[begin EXTRACTED MATERIAL]

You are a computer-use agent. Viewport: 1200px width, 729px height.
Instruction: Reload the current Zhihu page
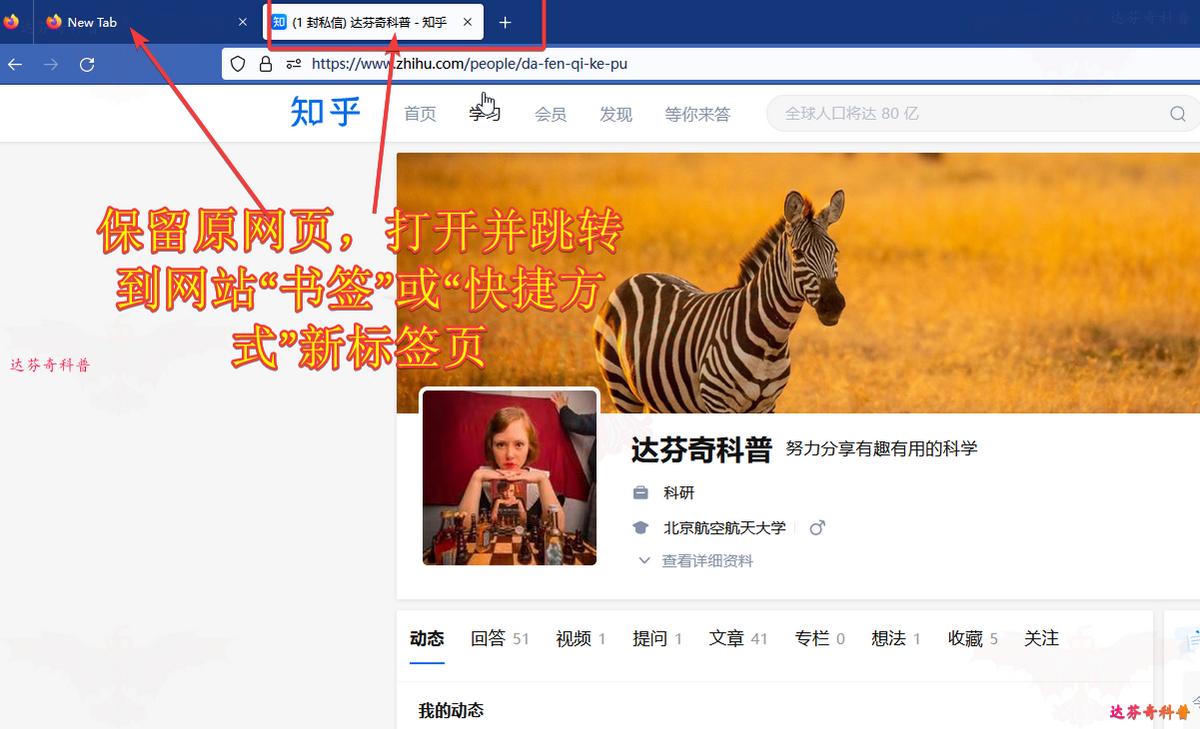pyautogui.click(x=87, y=63)
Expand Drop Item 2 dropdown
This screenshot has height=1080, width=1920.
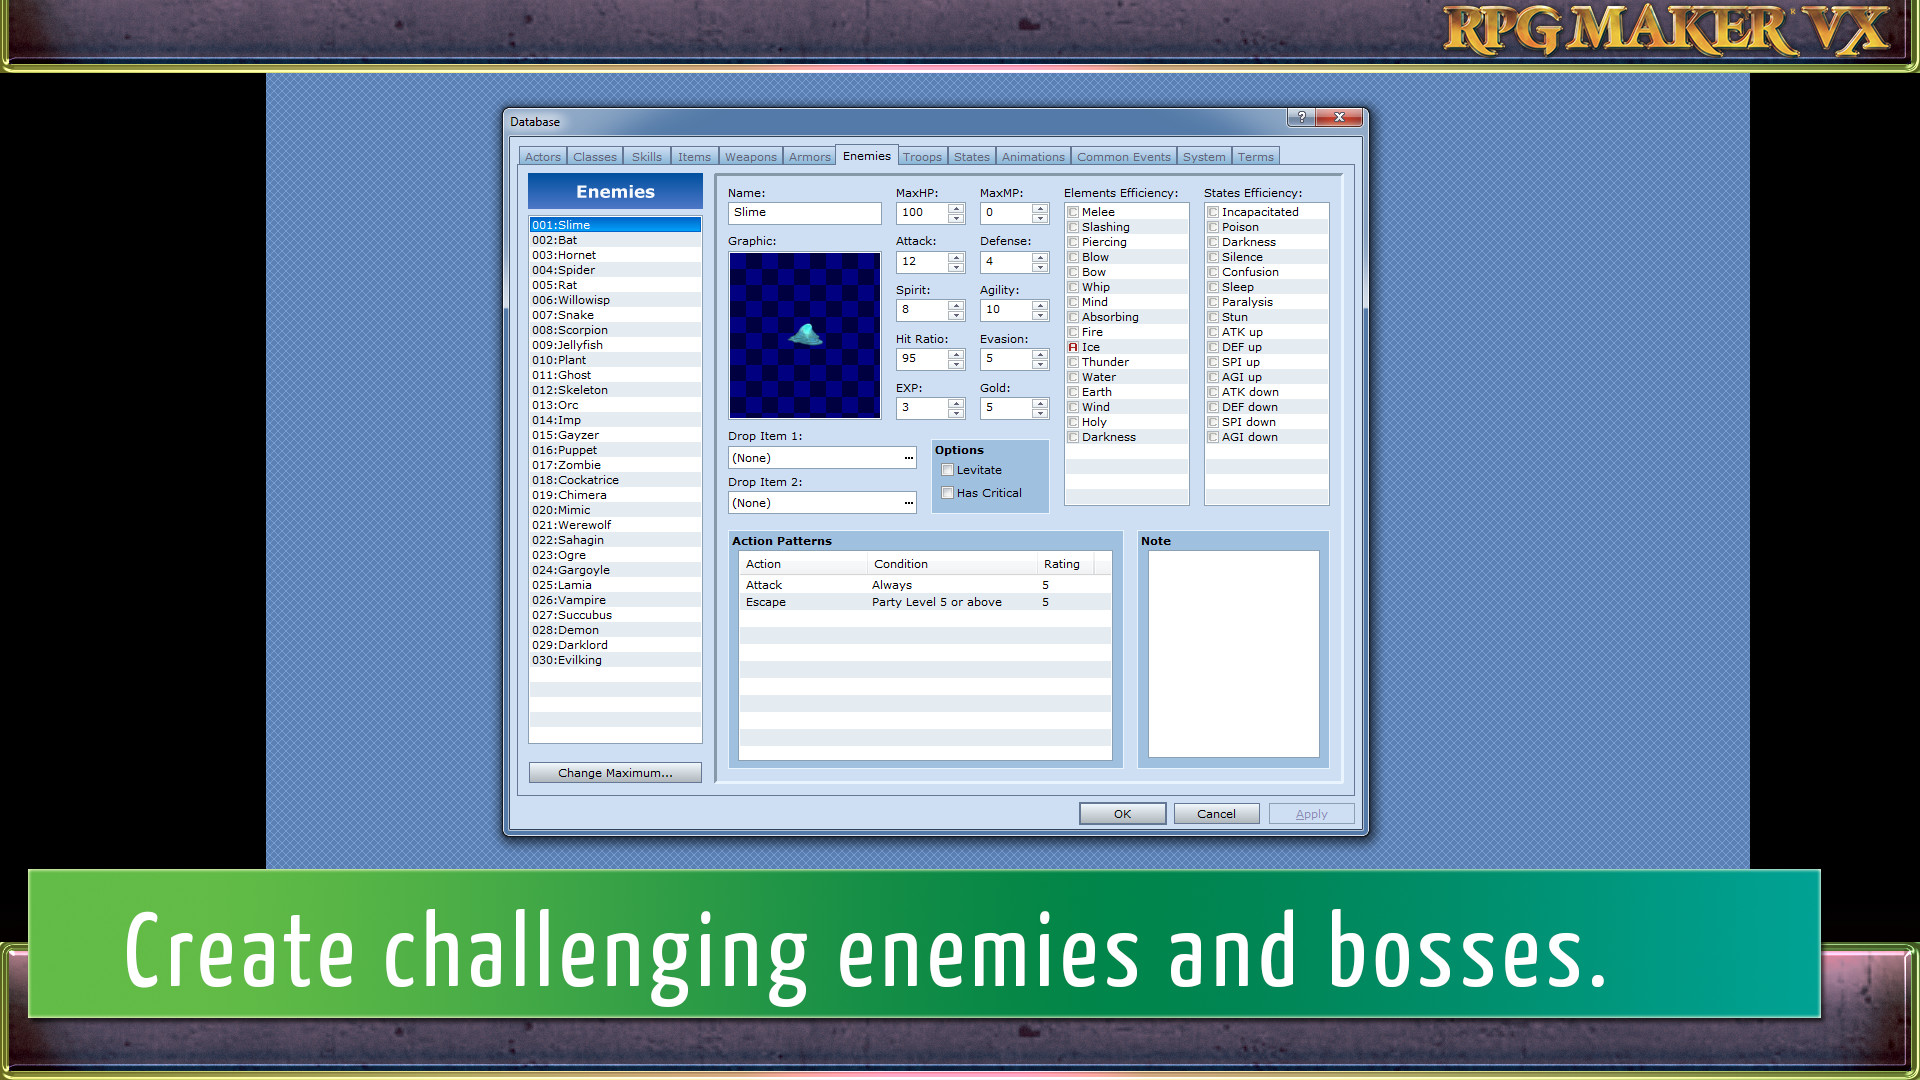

[end EXTRACTED MATERIAL]

■ INSTRUCTIONS TO FOLLOW ■
Reproduce every line of the material above word for word, omitting the pictures.

■ EXERCISE SOLUTION ■
You are a computer-use agent. Viewport: 1200px width, 729px height.
Instruction: Reload the current Zhihu page
pyautogui.click(x=87, y=63)
Expand Drop Item 2 dropdown
This screenshot has height=1080, width=1920.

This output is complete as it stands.